EXERCISE INSTRUCTIONS » Find and copy each line of the data that includes "Razas".

DATA SUPPLIED »
^^^^^^^^

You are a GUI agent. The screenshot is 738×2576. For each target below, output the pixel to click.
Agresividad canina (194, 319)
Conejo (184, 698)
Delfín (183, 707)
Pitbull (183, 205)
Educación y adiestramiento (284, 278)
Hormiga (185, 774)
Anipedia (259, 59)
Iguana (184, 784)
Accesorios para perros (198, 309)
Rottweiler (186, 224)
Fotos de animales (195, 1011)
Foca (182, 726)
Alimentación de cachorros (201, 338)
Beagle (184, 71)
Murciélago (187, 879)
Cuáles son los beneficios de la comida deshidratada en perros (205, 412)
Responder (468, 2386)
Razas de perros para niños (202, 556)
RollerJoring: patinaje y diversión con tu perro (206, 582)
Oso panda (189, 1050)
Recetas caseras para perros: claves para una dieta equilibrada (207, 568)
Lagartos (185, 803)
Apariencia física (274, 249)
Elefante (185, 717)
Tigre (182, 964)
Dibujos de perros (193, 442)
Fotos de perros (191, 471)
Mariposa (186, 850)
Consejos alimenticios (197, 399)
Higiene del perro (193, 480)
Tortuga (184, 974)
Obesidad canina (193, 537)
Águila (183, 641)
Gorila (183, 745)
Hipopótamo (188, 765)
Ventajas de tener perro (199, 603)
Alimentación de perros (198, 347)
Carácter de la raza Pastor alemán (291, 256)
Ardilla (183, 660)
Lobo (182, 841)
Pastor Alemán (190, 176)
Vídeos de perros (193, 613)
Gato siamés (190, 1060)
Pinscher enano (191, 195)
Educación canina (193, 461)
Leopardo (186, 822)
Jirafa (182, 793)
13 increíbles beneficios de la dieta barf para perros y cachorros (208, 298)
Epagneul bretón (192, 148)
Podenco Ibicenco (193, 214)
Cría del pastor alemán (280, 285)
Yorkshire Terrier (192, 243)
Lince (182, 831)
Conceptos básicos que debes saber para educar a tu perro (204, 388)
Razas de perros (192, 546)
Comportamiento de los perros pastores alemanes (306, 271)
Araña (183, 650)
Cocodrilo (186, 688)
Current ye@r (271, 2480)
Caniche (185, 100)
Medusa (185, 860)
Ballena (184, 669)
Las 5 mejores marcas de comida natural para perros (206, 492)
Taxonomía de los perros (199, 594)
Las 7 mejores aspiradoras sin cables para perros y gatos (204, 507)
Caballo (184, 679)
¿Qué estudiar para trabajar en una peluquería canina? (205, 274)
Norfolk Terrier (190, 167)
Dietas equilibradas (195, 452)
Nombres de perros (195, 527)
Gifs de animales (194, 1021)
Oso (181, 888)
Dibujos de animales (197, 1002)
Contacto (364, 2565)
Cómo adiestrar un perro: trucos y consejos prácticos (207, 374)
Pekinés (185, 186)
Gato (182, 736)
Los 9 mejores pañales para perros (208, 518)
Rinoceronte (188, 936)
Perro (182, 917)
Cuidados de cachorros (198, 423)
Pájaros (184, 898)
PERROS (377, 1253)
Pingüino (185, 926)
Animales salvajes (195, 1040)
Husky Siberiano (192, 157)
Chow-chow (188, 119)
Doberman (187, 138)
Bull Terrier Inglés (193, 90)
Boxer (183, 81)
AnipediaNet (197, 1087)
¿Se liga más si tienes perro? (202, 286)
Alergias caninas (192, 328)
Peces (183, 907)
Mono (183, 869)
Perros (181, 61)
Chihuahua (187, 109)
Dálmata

^^^^^^^^

TASK SOLUTION »
Razas de perros para niños (202, 556)
Razas de perros (192, 546)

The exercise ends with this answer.